‘There was no empathy or humanity in his death. This was not an anomaly.’
Five days after George Floyd was killed by Minneapolis police officers, Gov. Tony Evers said in a statement Friday that Floyd’s “life matters and his family deserves justice,” while also saying we must “confront our comfortability with racism.”
“Earlier this week, another Black life was extinguished before our eyes. His name was George Floyd. He was 46. His life matters and his family deserves justice,” said Evers.
Evers joins a growing chorus of voices from law enforcement officers from across Wisconsin in condemning the actions that led to Floyd’s death.
Floyd was killed Monday after officers were called to investigate alleged forgery at Cup Foods, a grocery store.
He was unarmed. He died after officers placed him face down in the street and an officer kept him in that position for over eight minutes with his knee on his neck.
“There was no empathy or humanity in his death,” said Evers. “This was not an anomaly.
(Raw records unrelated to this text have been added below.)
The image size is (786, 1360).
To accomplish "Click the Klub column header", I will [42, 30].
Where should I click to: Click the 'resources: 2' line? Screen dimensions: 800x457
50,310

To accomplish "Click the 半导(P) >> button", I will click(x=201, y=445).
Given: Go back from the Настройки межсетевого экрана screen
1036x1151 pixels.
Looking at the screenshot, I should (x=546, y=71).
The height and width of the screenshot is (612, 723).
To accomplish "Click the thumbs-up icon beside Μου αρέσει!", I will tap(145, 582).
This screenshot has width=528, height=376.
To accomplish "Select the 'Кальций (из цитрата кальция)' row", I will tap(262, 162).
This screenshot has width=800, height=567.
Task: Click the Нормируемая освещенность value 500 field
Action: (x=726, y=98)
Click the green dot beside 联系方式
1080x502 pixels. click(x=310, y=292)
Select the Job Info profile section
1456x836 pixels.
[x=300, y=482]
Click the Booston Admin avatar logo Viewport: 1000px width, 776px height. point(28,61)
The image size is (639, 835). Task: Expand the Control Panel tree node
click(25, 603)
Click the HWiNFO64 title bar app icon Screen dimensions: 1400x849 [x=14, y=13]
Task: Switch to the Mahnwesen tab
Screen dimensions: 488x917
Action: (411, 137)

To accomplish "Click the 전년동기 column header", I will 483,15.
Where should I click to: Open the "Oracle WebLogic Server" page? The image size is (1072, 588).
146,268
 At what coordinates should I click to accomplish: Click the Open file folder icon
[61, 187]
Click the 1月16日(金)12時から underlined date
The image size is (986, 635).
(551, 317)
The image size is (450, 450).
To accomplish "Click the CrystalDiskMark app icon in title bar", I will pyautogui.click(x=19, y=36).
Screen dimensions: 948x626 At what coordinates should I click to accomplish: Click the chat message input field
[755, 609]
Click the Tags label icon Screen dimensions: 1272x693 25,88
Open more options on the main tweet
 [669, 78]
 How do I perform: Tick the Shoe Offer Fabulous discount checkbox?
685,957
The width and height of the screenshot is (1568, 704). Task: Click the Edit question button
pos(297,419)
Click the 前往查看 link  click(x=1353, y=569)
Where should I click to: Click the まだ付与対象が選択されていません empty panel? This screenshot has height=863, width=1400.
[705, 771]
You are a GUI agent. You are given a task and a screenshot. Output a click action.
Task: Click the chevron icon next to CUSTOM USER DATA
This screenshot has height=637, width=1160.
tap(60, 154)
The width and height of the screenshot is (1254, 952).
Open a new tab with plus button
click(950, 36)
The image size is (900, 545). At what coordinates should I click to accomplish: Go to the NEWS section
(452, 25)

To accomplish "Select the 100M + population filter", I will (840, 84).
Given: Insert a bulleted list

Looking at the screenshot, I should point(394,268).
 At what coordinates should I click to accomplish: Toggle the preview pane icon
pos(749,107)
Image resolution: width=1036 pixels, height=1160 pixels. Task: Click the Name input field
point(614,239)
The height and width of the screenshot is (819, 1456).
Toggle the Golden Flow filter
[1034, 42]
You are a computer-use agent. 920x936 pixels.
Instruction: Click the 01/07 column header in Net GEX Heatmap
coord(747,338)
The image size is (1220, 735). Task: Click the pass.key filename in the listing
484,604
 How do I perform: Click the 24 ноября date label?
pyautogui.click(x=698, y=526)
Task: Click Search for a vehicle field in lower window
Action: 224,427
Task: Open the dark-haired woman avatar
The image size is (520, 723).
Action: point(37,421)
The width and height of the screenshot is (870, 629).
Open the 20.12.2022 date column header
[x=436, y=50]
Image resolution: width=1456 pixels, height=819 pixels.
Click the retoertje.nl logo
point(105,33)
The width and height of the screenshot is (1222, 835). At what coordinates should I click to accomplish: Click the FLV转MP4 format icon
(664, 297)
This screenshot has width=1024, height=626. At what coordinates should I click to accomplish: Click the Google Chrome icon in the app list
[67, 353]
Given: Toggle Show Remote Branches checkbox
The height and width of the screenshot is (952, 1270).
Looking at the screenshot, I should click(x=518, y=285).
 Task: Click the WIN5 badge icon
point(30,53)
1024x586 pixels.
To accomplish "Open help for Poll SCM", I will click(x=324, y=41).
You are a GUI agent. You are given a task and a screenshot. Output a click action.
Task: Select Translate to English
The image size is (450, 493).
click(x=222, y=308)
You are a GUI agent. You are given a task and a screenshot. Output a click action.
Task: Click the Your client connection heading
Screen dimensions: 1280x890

We hear the echo of the words of Eric Garner.”
Garner was killed following an encounter with New York police officers in 2014. His death, like Floyd’s, was filmed by witnesses. An officer held Garner in a choke hold. Like Floyd, Garner’s last words were “I can’t breathe.”
Evers cited the deaths of Black Wisconsinites like Dontre Hamilton, Ernest Lacy and Sylville Smith who also died after encounters with police officers.
Hamilton was killed April 30, 2014, after a Starbucks employee called the police on him for sleeping in Red Arrow Park in Milwaukee. Hamilton, who suffered from schizophrenia, was shot 14 times by a Milwaukee police officer. The officer was fired for his actions leading up to the shooting, but not for his use of force.
Lacy died in June of 1981. He was stopped by police investigating a rape that was later discovered he did not commit. He died of respiratory distress in the police van.
Smith was shot and killed by a Milwaukee police officer in August of 2016. The officer was fired for a separate incident related to sexual assault.
“Frustration and anger about systemic injustices are always justified,” Evers said. “Folks in Wisconsin should be able to protest peacefully and to report on these events without the fear of being unsafe or arrested.”
“We must see the trauma, fear, and exhaustion of being Black in our state and our country. We must offer our empathy, we must offer our support, but most of all we must offer our action. The solution isn’t in one person, it’s in all of us, together,” said Evers.
“We must confront our comfortability with racism. We must reestablish trust with communities of color,” he added. “We must be willing to listen, we must be willing to be uncomfortable, we must be willing to do the work.”